Air Mata Andini
Oleh: Niluh
“Andini, Tuhan tidak bisa menolongmu di pengadilan. Dia tidak akan datang lantas membelamu meski hanya Dia saksi satu-satunya atas kejadian malam itu. Jadi tinggalkan saja Alkitab dan doa-doamu. Semuanya sia-sia belaka. Hanya kamu yang bisa menolong dirimu sendiri.” Itulah sebait kata-kata yang diucapkan Bima kala datang menjengukku di sel.

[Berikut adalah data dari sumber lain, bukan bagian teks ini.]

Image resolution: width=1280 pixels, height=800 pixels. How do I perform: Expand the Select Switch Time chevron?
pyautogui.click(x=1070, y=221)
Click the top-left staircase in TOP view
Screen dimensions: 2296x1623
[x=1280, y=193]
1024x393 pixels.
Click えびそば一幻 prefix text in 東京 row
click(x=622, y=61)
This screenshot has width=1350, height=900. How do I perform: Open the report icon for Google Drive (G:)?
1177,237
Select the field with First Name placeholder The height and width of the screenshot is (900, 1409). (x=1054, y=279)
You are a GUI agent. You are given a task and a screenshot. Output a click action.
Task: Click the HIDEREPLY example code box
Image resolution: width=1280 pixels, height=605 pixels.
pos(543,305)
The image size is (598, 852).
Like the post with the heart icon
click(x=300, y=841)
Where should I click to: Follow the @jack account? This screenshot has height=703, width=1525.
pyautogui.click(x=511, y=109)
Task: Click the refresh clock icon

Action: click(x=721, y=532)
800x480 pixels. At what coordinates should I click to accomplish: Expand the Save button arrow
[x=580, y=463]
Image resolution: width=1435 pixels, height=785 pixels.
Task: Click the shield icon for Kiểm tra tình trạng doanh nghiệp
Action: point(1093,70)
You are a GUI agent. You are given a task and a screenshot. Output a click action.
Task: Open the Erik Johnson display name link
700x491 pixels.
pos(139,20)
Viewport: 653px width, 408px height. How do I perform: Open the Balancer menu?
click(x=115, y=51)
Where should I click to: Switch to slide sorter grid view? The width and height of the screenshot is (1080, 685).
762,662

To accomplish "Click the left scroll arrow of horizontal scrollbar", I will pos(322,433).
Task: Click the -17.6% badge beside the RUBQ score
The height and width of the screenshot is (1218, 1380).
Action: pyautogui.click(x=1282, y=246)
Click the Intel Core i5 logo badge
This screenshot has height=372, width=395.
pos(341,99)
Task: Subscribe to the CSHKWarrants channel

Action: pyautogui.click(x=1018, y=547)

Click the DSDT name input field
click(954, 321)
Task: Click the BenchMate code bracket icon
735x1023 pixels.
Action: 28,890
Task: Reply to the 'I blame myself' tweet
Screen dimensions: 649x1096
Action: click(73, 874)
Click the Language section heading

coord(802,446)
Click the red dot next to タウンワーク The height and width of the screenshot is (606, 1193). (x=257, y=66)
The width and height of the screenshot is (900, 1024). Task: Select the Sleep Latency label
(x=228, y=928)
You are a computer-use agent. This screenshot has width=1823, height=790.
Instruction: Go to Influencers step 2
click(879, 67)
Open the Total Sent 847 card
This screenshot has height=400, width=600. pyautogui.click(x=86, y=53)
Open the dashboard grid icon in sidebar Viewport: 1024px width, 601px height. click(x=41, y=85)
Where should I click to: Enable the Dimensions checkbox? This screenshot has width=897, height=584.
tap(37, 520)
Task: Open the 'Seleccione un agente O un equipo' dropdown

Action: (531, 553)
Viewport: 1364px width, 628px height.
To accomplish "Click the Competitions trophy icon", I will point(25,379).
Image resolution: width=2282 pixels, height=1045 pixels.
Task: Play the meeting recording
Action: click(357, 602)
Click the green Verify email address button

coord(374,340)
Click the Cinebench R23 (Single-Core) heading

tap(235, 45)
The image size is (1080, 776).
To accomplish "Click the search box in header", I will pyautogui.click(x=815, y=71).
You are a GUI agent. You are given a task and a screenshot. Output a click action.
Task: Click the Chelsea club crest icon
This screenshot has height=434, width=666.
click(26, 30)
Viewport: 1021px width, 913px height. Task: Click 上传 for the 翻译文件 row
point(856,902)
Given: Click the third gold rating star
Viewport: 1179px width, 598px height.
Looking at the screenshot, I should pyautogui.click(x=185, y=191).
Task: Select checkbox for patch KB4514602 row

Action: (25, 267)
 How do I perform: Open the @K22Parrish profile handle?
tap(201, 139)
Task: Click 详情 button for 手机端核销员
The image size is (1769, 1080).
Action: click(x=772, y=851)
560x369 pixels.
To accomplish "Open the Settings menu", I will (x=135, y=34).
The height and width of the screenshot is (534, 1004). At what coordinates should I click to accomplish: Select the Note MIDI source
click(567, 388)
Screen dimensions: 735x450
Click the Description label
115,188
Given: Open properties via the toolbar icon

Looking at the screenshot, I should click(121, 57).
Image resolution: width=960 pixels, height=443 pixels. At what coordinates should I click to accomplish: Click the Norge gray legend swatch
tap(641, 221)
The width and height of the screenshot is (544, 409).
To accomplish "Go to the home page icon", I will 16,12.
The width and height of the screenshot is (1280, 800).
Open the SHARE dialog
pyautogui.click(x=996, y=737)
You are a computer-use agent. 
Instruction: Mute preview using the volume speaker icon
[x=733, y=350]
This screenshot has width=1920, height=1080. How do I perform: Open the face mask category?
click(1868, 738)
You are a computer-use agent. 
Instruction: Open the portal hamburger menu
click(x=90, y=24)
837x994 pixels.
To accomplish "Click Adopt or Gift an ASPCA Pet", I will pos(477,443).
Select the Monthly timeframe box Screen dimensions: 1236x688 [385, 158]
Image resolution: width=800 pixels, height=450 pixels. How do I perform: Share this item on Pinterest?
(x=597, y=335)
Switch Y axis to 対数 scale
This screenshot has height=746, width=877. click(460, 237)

Aku kembali merenungi kata-kata Bima. Apa betul Tuhan tidak sanggup menolongku? Apa Tuhan hanya sebuah ilusi yang tercipta dari imajinasiku? Aku mulai meragukan keberadaan-Nya karena sampai hari ini, Dia tidak datang melepaskan aku dari jerat hukum yang menanti: sebuah hukuman mati yang dijatuhi hakim dan jaksa biadab yang mulutnya sudah disumpal segepok uang oleh dia, si tukang membalikkan keadaan.
Tanggal 3 Maret 1983
Malam itu, aku dan Kakak baru saja menyelesaikan makan malam kami yang sedikit terlambat karena hari ini Kakak lembur–membuat laporan akhir tahun memang sungguh menyita waktunya seminggu ini. Aku sebagai adik mencoba memahaminya dengan belajar mandiri, tidak merengek manja.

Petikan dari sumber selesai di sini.